With her sublet lost and new projects under way, Kolb hopes to stay in the state to move forward with the Vibe of the Venue and to continue composing in what she considers to be a more ideal situation than the competitive, success-driven world of New York. New England has, as Kolb said to the infamous Providence Journal critic Channing Gray when she arrived in 2001, stoicism and cleanliness as its charm and virtue. Two years later she added, “But Rhode Island, it’s not like any place I’ve ever been, even in New England. Sometimes, I just can’t figure it out.”

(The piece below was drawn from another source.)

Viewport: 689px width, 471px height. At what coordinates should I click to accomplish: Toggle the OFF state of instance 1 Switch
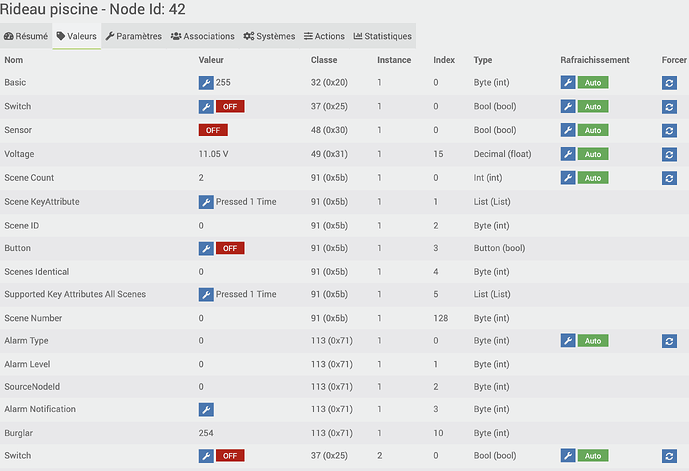coord(230,106)
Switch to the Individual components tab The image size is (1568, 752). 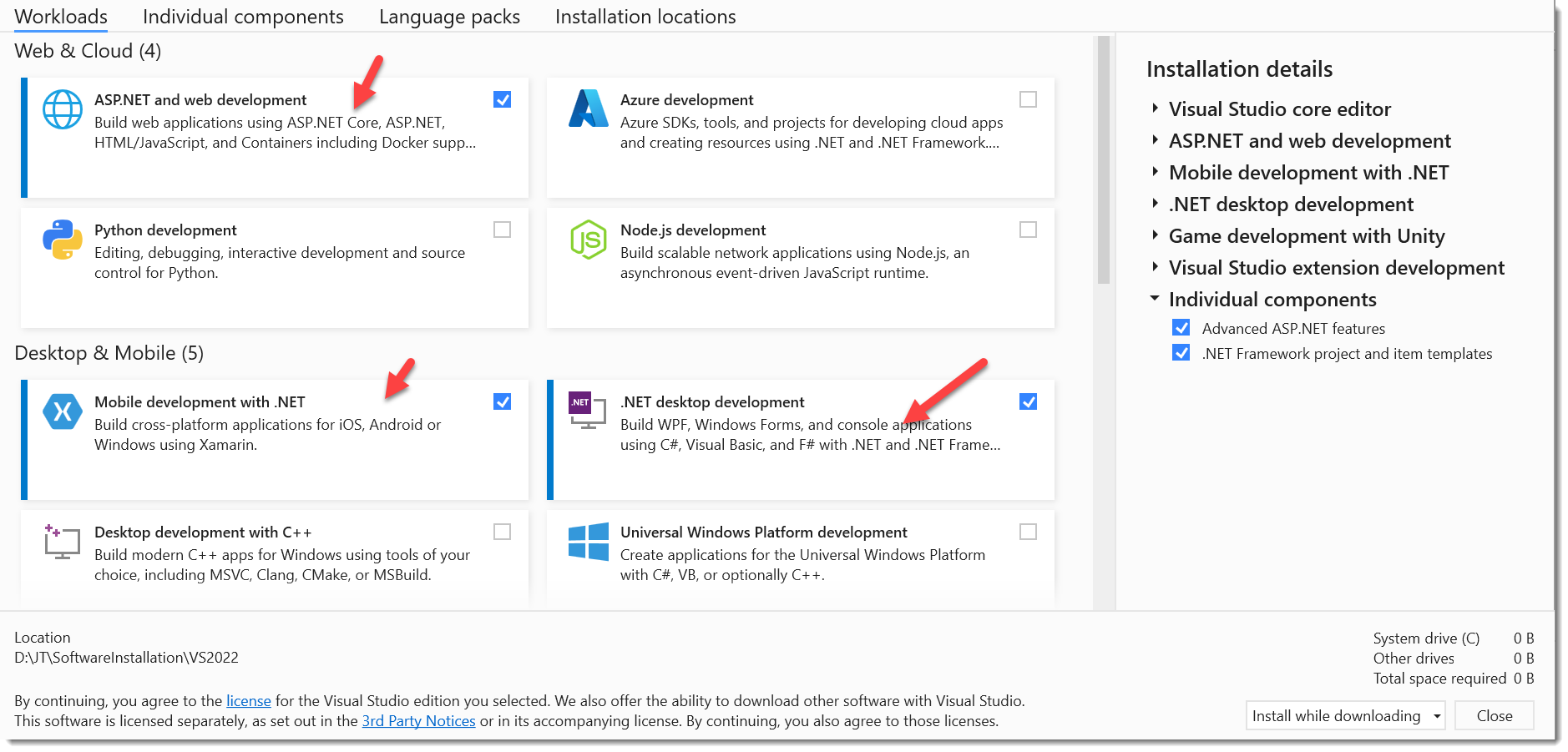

Only a few months in, I have yet to figure out the mysterious punch of New England existence myself. I’m only beginning to understand just how important L.L. Bean is in the wintertime and wondering how a town thriving with disgruntled Bostonians, ex-New Yorkers, and thousands of their upwardly mobile youngsters doesn’t already have a significant new music mafia. Since being drafted to research this article, I think I may have hitched into the fledgling scene myself. Maybe those computer music kids were wrong about me: book nerds, and other old school individuals, can make a difference in new music…’cause there’s always a pile of envelopes to be stuffed somewhere.